### Instructions to follow
Quote every line of text in the material below word for word, leaving out the pictures.

####################

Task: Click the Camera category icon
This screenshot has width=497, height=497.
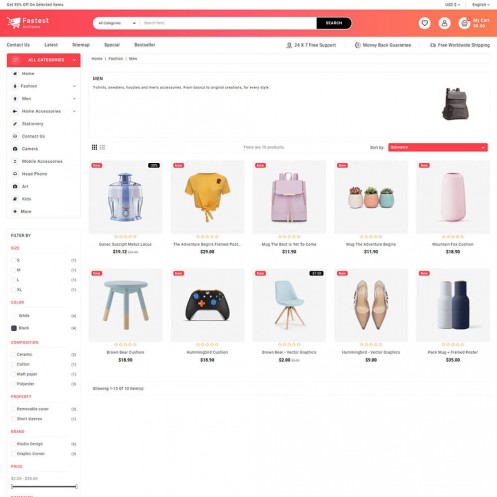Action: pyautogui.click(x=15, y=149)
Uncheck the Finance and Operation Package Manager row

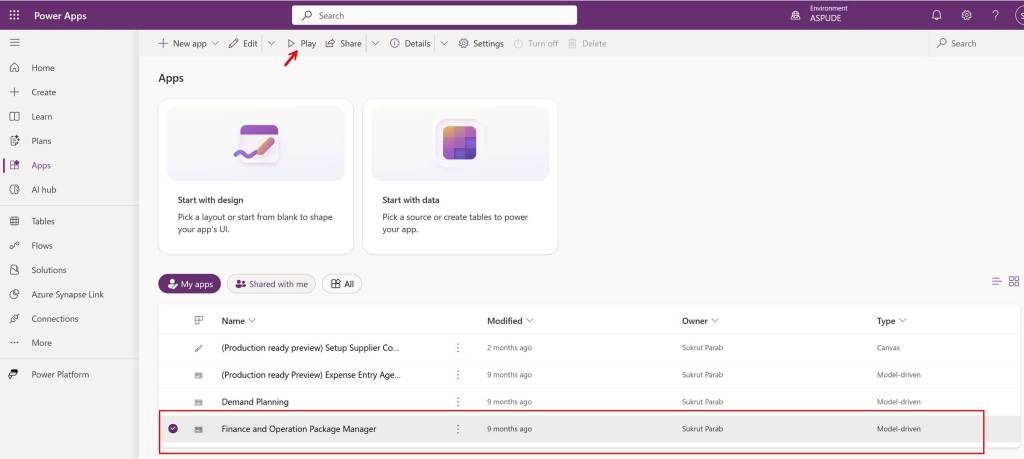click(173, 429)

####################

### Solution for this problem
Task: Click the Camera category icon
This screenshot has width=497, height=497.
Action: pyautogui.click(x=15, y=149)
Uncheck the Finance and Operation Package Manager row

click(173, 429)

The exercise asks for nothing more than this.